# Assignment
Among the entries below, find the line with "Expand the From", then quote it and each following line up to and including the line with "Given: Expand the US History credit row", and nothing else.

# Study material
*** Begin section ***

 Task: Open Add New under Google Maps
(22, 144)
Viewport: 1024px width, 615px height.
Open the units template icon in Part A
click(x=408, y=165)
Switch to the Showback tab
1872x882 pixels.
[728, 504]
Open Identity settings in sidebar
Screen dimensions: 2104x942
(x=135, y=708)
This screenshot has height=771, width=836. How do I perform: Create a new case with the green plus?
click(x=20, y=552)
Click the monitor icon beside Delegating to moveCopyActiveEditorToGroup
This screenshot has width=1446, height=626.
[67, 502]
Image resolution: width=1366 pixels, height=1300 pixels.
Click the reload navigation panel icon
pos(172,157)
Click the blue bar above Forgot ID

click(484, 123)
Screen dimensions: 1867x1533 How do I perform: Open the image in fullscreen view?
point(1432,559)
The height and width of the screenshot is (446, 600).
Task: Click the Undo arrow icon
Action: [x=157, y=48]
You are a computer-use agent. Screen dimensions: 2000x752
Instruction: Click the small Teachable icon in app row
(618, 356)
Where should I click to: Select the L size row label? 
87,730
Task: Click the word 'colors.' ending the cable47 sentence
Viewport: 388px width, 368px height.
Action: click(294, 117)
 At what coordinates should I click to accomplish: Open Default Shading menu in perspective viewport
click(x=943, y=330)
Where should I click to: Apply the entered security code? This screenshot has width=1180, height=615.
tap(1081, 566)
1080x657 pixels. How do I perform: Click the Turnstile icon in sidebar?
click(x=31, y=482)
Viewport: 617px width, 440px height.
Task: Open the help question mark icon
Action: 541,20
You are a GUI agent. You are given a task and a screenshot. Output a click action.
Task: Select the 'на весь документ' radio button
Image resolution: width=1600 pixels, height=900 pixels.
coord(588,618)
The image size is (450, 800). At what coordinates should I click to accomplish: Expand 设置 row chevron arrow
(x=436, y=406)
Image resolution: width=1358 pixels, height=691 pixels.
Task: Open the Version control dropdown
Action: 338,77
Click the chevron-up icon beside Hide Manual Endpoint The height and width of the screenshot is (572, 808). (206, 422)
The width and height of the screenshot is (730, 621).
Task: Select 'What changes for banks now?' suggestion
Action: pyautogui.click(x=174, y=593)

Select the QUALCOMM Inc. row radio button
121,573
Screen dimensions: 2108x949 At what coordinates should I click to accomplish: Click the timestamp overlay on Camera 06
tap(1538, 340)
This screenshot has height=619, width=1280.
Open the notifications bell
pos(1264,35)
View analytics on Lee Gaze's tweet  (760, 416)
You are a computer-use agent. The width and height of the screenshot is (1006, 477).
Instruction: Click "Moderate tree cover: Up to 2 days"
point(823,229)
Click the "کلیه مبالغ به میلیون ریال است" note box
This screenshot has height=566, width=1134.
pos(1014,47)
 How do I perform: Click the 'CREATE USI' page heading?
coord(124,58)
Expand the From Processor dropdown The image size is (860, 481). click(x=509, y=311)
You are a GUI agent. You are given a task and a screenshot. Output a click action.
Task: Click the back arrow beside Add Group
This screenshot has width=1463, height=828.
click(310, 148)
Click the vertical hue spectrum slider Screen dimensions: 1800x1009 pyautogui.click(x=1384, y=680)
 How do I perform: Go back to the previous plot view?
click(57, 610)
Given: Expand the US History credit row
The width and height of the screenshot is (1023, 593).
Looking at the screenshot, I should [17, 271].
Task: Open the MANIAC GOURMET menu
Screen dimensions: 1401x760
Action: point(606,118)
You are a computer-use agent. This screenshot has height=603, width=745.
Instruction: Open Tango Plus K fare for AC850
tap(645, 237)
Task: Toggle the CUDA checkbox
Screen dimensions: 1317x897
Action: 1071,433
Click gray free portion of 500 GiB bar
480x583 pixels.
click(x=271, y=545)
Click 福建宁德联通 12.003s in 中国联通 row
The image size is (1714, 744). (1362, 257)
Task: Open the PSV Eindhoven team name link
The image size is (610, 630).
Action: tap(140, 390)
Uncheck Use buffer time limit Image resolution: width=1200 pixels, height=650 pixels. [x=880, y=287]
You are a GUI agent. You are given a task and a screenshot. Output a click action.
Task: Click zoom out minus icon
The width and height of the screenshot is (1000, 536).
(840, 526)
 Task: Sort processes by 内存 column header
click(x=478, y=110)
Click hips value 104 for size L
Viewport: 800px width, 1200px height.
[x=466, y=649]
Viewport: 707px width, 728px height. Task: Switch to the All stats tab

*** End section ***

# Response below
Expand the From Processor dropdown The image size is (860, 481). click(x=509, y=311)
You are a GUI agent. You are given a task and a screenshot. Output a click action.
Task: Click the back arrow beside Add Group
This screenshot has width=1463, height=828.
click(310, 148)
Click the vertical hue spectrum slider Screen dimensions: 1800x1009 pyautogui.click(x=1384, y=680)
 How do I perform: Go back to the previous plot view?
click(57, 610)
Given: Expand the US History credit row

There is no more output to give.